As células “haplo” semi-combinadas de seu parente sustentaram seu sistema imunológico até que as células do sangue do cordão umbilical se tornaram dominantes, tornando o transplante muito menos perigoso, disse Marshall Glesby, especialista em doenças infecciosas da Weill Cornell Medicine de Nova York e parte da equipe de pesquisa.

— O transplante do parente é como uma ponte que a levou até o ponto em que o sangue do cordão umbilical pode assumir o controle — disse ele.

A paciente optou por descontinuar a terapia antirretroviral 37 meses após o transplante. Mais de 14 meses depois, ela não mostra sinais de HIV em exames de sangue, e não parece ter anticorpos detectáveis para o vírus.

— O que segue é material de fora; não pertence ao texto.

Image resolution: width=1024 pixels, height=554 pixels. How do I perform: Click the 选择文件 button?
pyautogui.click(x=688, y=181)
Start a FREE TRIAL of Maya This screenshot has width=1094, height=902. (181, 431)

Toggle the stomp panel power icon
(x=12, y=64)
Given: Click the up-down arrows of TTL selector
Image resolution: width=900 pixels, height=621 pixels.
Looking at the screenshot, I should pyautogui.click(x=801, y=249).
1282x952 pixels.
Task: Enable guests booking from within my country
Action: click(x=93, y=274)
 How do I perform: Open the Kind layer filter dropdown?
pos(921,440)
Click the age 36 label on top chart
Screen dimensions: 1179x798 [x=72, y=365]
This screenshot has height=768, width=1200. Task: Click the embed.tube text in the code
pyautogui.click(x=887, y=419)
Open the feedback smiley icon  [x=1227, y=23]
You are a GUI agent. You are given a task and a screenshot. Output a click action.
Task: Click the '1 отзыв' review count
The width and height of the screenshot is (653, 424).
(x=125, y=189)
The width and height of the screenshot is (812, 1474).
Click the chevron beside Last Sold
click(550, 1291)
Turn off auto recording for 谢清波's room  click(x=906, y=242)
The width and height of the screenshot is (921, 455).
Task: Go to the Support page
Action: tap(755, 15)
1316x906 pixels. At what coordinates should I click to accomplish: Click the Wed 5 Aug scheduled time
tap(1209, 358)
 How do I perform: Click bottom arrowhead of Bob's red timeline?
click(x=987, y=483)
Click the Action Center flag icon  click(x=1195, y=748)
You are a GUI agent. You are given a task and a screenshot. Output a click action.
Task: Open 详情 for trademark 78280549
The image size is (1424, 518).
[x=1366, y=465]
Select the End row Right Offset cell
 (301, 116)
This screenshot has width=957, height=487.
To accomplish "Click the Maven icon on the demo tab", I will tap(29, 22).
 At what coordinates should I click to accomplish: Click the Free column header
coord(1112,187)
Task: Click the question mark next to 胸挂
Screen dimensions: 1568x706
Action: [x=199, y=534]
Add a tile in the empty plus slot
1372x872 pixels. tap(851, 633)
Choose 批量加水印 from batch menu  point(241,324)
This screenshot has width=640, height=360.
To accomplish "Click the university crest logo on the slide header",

Não está claro exatamente por que as células-tronco do sangue do cordão umbilical parecem funcionar tão bem, disseram especialistas. Uma possibilidade é que elas sejam mais capazes de se adaptar a um novo ambiente, disse Koen Van Besien, diretor do serviço de transplante da Weill Cornell.

— São recém-nascidos, são mais adaptáveis — disse ele.

O sangue do cordão também pode conter elementos além das células-tronco que auxiliam no transplante.

— As células-tronco umbilicais são atraentes —  disse Deeks. — Há algo mágico sobre essas células e talvez algo mágico sobre o sangue do cordão umbilical em geral que oferece um benefício extra.